To get an idea of what I'm talking about with compensatory gifts, look at a few characters from comics and movies. The X-Men's
Professor Xavier, who has mobility impairments requiring the use of an electric wheelchair, "compensates" by having a mutation that allows him to basically move mentally among all the mutants on the globe. Another comic superhero,
Daredevil, gets blinded by radioactive waste, but conveniently compensates by developing his non-sight senses to superhuman levels. Another character with blindness, from the movies this time, is Ivy, protagonist of M. Night Shyamalan's 2004 movie
The Village, who is blind, but somehow sees the goodness in people instead. As you can see, in each of these cases, the characters' super abilities are directly tied to their disabilities. In fact, their super abilities all offer workarounds for their disabilities, effectively canceling out the characters' disabilities.

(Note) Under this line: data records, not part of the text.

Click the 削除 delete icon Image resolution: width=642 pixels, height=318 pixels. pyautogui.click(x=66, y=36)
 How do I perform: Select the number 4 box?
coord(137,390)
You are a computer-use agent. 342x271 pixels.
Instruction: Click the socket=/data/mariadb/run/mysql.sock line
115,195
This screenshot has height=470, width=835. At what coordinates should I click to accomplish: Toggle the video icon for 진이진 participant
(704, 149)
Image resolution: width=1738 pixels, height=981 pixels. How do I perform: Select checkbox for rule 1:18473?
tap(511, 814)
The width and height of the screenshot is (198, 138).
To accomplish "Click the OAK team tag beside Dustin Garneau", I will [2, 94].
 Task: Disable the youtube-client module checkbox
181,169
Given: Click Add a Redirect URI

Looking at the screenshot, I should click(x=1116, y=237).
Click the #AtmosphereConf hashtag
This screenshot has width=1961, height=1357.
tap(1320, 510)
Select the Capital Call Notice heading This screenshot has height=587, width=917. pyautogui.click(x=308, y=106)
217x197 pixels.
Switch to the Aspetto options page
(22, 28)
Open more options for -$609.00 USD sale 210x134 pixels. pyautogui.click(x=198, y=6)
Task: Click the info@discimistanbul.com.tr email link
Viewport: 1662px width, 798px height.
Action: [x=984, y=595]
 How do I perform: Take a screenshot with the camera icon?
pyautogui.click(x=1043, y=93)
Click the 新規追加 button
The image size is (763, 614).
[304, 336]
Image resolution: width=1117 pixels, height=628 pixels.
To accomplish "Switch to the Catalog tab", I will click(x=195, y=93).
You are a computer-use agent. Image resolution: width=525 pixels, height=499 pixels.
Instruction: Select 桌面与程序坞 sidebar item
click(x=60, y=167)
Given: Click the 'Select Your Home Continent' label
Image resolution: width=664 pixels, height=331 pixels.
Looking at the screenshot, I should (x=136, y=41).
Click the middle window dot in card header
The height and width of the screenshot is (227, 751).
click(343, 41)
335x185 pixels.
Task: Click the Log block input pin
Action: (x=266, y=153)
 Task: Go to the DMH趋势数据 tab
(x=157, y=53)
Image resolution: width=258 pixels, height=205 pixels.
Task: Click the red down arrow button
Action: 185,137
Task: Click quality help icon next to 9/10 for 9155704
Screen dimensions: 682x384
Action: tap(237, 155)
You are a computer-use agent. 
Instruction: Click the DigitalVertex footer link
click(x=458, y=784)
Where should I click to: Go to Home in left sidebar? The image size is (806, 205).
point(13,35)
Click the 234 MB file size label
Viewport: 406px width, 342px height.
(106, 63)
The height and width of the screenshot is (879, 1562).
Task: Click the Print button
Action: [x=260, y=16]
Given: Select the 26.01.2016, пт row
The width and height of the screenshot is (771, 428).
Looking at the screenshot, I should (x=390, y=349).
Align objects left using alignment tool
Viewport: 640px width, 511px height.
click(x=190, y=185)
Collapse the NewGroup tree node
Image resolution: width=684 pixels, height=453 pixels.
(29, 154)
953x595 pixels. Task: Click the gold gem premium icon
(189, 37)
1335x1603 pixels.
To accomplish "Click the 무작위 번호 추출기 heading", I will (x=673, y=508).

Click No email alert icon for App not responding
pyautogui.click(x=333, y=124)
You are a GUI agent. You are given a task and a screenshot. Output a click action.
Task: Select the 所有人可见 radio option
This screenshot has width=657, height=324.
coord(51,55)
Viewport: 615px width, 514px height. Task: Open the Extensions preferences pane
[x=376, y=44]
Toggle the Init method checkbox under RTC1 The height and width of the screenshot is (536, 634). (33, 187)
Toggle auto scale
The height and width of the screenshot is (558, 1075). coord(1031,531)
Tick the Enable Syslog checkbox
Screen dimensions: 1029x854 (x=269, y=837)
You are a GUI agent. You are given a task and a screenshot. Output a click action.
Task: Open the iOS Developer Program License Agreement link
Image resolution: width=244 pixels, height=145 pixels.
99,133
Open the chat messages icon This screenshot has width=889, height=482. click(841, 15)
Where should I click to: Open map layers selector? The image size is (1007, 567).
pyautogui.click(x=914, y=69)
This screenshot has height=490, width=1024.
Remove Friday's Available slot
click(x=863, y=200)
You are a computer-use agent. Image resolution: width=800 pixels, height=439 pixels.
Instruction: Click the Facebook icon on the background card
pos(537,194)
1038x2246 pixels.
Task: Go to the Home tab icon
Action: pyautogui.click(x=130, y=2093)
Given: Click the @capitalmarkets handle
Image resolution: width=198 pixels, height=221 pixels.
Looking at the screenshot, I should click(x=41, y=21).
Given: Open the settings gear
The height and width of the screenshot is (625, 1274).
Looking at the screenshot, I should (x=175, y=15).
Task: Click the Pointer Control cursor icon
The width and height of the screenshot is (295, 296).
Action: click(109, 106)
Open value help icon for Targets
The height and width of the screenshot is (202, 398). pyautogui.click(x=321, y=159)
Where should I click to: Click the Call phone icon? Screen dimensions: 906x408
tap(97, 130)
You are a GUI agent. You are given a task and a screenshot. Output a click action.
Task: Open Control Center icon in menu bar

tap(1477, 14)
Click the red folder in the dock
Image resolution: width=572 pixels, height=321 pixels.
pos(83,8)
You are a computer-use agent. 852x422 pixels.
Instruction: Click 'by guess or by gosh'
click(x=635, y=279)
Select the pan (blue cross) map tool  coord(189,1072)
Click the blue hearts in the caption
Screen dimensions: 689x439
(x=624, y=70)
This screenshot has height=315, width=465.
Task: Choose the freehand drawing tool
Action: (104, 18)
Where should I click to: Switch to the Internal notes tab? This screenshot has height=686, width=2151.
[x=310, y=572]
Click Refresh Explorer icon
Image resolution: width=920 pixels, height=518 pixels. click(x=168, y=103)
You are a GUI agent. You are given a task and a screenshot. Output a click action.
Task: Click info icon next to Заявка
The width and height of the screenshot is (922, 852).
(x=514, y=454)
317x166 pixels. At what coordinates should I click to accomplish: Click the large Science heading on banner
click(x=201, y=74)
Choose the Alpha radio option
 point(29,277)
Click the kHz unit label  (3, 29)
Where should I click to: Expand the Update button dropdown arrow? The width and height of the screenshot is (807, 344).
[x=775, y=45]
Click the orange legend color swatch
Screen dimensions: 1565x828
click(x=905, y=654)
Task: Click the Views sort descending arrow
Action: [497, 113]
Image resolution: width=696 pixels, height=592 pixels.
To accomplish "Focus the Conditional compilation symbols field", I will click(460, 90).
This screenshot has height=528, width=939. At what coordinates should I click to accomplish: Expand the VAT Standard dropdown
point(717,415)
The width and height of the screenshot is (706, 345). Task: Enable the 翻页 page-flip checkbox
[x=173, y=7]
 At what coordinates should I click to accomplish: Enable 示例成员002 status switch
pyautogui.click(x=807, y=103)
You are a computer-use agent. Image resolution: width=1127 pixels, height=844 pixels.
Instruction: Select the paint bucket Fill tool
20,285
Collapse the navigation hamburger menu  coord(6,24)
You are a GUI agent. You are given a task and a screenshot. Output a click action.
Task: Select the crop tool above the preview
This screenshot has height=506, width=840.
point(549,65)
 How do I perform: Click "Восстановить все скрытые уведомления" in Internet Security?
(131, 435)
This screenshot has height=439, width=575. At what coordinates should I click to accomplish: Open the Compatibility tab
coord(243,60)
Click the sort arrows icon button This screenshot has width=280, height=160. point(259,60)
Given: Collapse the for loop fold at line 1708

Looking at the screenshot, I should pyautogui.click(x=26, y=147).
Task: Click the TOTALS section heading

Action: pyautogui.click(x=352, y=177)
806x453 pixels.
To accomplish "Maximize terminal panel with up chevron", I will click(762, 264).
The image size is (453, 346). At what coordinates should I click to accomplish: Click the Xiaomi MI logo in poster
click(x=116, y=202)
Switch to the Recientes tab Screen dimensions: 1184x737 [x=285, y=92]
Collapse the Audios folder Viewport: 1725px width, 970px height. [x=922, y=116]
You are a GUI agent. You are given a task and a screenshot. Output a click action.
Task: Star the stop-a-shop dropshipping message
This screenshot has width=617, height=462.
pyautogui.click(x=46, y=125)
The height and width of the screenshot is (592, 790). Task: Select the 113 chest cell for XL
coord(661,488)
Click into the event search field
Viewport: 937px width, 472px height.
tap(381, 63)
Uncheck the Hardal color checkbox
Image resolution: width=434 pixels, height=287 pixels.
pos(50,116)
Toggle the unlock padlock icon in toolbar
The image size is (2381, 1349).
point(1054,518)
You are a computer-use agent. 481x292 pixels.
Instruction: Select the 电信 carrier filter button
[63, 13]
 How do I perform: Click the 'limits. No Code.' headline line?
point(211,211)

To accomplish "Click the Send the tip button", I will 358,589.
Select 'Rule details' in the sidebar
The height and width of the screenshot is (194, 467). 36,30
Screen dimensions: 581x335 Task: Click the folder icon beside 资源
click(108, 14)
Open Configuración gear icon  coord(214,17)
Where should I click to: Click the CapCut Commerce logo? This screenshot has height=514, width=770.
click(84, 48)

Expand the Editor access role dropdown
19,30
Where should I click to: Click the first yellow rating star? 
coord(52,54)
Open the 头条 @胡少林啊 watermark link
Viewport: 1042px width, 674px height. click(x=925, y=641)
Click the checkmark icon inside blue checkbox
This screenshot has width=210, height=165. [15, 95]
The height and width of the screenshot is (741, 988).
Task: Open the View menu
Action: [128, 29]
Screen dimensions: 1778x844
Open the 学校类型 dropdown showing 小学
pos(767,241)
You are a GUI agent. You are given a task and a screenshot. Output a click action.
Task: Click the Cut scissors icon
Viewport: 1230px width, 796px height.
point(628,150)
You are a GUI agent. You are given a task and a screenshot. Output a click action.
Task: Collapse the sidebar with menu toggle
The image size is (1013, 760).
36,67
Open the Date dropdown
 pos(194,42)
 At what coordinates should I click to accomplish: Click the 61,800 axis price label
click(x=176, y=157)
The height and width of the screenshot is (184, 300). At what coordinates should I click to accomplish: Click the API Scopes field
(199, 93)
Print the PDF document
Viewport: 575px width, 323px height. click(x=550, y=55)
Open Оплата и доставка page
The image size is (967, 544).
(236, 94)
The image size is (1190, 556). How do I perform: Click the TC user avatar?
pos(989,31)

In an especially egregious example of compensatory endowment,
Daphne from
Heroes has the power of superspeed. Somehow her zippiness "compensates for" and overrides her cerebral palsy, which is a disability so shameful that, when she loses her speed and has to go back to wearing leg braces [THE HORROR!] and using crutches [OH WOE!] in 3.10,
"The Eclipse, Part I," she hides from the entire world in ignominy. In Heroes, Daphne's CP is equated with tragedy, limitation, reclusivity, sadness and rejection. Her compensatory gift, super speed, provides her with glamour, adventure, riches and happiness. Yet, though she may seem to have some interesting contrast between her past, disabled self and her current, speedy self, she really doesn't. Heroes, like all other lazy pieces of pop culture artwork that use the trope of compensatory strengths, shows no interest in exploring the psychological flux that might realistically go along with great strengths in one area and great deficits in another. Nope, Heroes just wants to make a dramatically compelling character, so it gives Daphne a tragically crippled [I'm using this word because you can see the show thinking it] past. Wow. That's so deep.
What the lazy shorthand of compensatory endowment ignores is the simple reality of actual people with actual disabilities, to wit: Amazingly enough, people with disabilities don't necessarily go around bemoaning the fact that they have disabilities. In fact, people with disabilities are much more likely to bemoan the ignorance, stupidity and inaccessibility of people and institutions. Some people with disabilities even accept that they have disabilities and, instead of "overcoming" them or "compensating" for them, accept their disabilities as a fact of life and go on about their business. And, stupendously enough, when you take a look at the types of lives that people with disabilities are living, they're not, at base, fundamentally different from the lives of people without disabilities [although people with disabilities do daily battle with ableist people and institutions that may not be apparent to people without disabilities].
Ya know -- sometimes characters with disabilities are just your average, normal, run-of-the-mill people who DON'T feel the need for pity-based super-endowments given to them by lazy, paternalistic, condescending creators to soothe the supposed horrid angst that characters with disabilities have over not being people without disabilities. Newsflash to dipshits: Creating a disabled character with a "compensatory" ability is not inspiring, unusual, original or desirable. By making a character's notable traits the narrative inverse of his or her disability, you still end up defining the character by his or her disability, and that is a dehumanizing, reductionist simplification demonstrating only your limited, shallow imagination and your inability to see people with disabilities as people first.